“¡Arte románico, gótico, Renacimiento! Nuestras reacciones ante ellos
se han hecho tan habituales, que casi son ya movimientos reflejos. Sabemos de
antemano el disco que va a rodar dentro de nosotros cuando la obra bella
aparezca. Nos falta toda esperanza de aventura y milagro. Ahora bien; sin estas
dos cosas no hay verdadera emoción estética (…) Y, sin embargo, la verdadera
emoción estética sólo se produce en quien no está dispuesto a tenerla y no ha
preformado el gesto de admiración.
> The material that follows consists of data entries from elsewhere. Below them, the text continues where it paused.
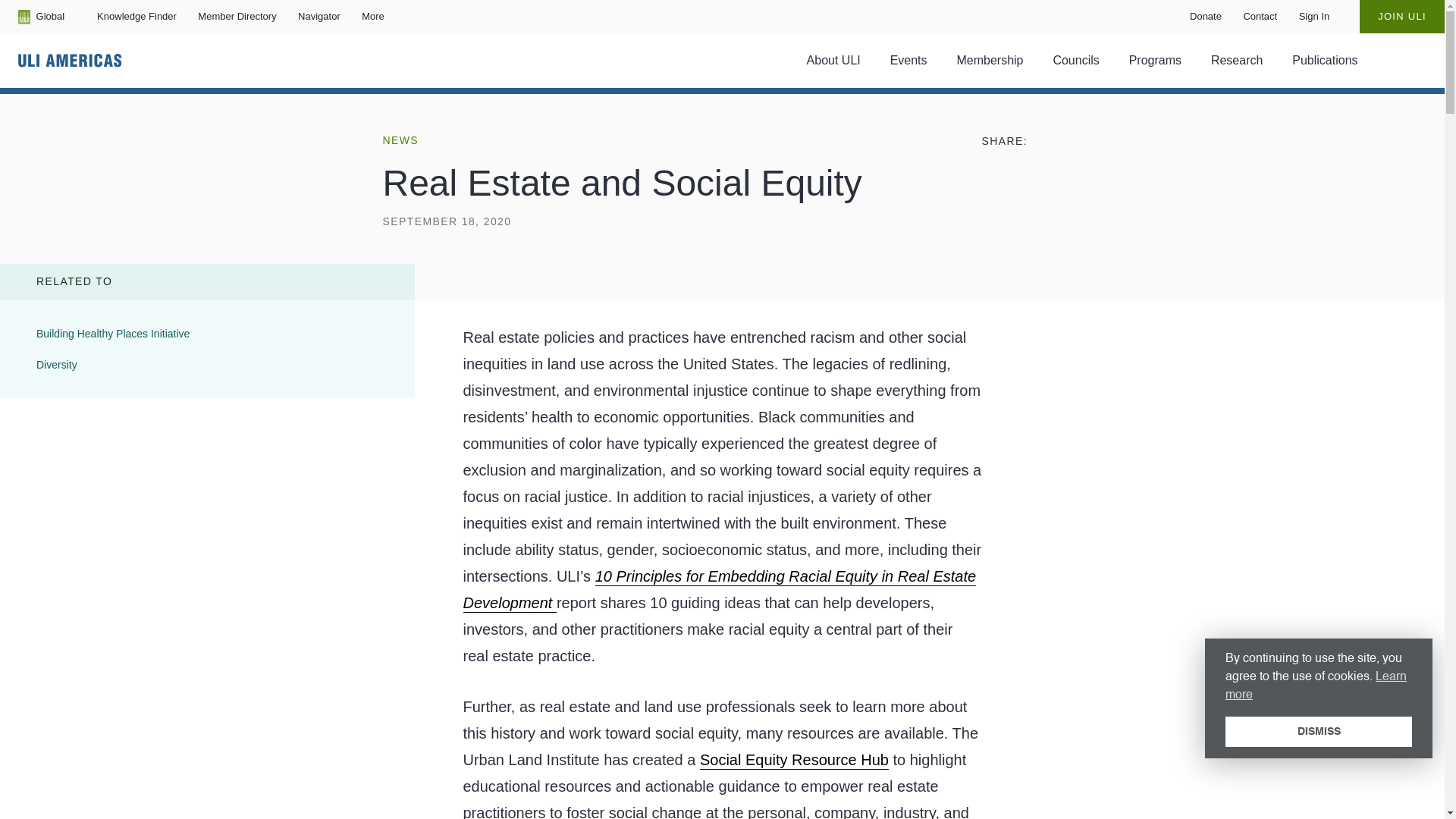
Knowledge Finder (136, 16)
Donate (1205, 16)
Global (40, 16)
Navigator (319, 16)
Member Directory (835, 60)
Contact (237, 16)
More (1259, 16)
Sign In (374, 16)
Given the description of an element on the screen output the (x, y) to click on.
Se hace uno el siguiente razonamiento: Si,
en efecto, hay tantas cosas bellas como se dice, una de dos: o su belleza nos
mataría de tanto conmovernos, o es la belleza una sustancia tan tibia e innocua
que no merece la pena de hablar de ella. Yo creo que se ha perdido el sentido
del arte a fuerza de multiplicarlo y abaratarlo. Cuánto mejor considerar el
arte como una aventura que sobreviene alguna que otra vez, muy raramente. Por
lo pronto es una sorpresa (…) De otro modo, si seguimos acumulando admiración,
cada siglo aumentará la mole de presunta belleza, y al cabo de otros mil años
no habrá en el planeta más que cementerios y museos. Conviene arrancar el arte
de las manos del buen burgués, donde ha caído prisionero, y hacerlo
inconfortable; esto es, auténtico” (Ortega y Gasset[1]).